• What is expected: Work through the entries that follow and state how many lines contain the word "computer". Only the number is wanted.

[[ Records to process open ]]

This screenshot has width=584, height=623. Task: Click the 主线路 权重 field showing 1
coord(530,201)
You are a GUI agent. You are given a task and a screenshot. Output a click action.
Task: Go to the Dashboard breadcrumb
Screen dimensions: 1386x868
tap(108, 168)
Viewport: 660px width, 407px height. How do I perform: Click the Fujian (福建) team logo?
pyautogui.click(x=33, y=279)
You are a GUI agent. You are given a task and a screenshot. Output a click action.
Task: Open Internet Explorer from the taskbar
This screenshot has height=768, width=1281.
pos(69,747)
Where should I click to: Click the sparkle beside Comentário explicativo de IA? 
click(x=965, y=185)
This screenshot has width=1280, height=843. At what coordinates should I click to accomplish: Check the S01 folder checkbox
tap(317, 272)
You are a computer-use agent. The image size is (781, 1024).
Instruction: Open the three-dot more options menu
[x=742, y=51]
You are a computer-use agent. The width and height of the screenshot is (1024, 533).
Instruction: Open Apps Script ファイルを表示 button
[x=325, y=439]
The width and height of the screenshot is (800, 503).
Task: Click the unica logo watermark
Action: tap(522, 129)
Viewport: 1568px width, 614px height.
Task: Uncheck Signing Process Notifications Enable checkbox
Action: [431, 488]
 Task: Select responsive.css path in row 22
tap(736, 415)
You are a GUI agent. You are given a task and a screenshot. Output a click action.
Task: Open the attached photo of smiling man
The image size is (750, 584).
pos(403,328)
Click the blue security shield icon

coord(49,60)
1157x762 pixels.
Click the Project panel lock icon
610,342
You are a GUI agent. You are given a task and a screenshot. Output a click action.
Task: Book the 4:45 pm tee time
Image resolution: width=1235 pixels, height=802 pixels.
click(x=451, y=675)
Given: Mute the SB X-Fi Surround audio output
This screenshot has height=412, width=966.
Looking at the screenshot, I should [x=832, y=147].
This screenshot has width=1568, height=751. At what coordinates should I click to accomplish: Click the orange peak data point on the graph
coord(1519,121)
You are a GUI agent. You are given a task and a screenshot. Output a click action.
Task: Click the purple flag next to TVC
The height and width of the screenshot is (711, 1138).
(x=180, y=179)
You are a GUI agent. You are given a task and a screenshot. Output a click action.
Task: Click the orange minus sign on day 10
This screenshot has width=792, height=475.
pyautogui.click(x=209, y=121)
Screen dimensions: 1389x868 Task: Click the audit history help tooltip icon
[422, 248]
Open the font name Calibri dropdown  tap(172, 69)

[[ Records to process closed ]]

• Reply to the task: 2